Posted Jul 16, 2013 by Martin Armstrong
Goldman Sachs Group Inc reported its quarterly profits doubled, however, this was predicated upon trading profits and a lower tax rate by keeping its profits offshore. This is precisely the problem as investors are now beginning to understand that trading factors are no guarantee with respect to future success. The “bank’s” shares declined on Tuesday despite the rise in profits.
The reality is quite stark. The Fed is reestablishing Glass-Steagall regardless of initiatives in Congress. What they are doing is informing the banks there will be no bailout for trading losses next time. The only thing they will cover are deposits and loans. Trading will be outside the scope of FDIC.
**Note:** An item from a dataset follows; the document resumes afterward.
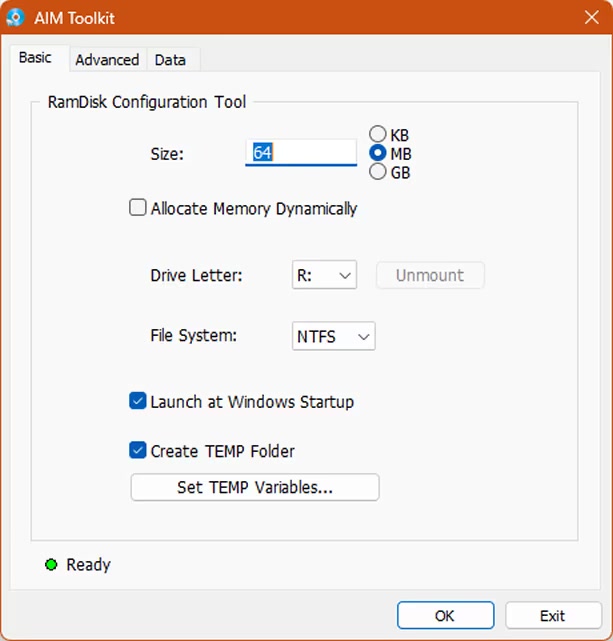Open the Advanced tab

[x=107, y=60]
Goldman Sachs has been acting as a broker and trader living off of inside information flows. They get to see who is doing what and who has what positions. The press that defended Goldman Sachs against Greg Smith’s book are clearly on the take for anyone who has ever traded at institutional levels will confirm that what Smith had to say applies not just to Goldman but to the industry of Investment Bankers in general. You can NEVER trade with just one firm for they will front-run you all the time.
The days of trading bankers are numbered. If you want to make money from trading, open a hedge fund – NOT A BANK. The next crash coming will sort out this mess. Of course, Goldman Sachs is all powerful politically. They have controlled everything and every body. But that is far too public now and they will become a political liability. They may be unable to prevent short-selling against their shares this time around.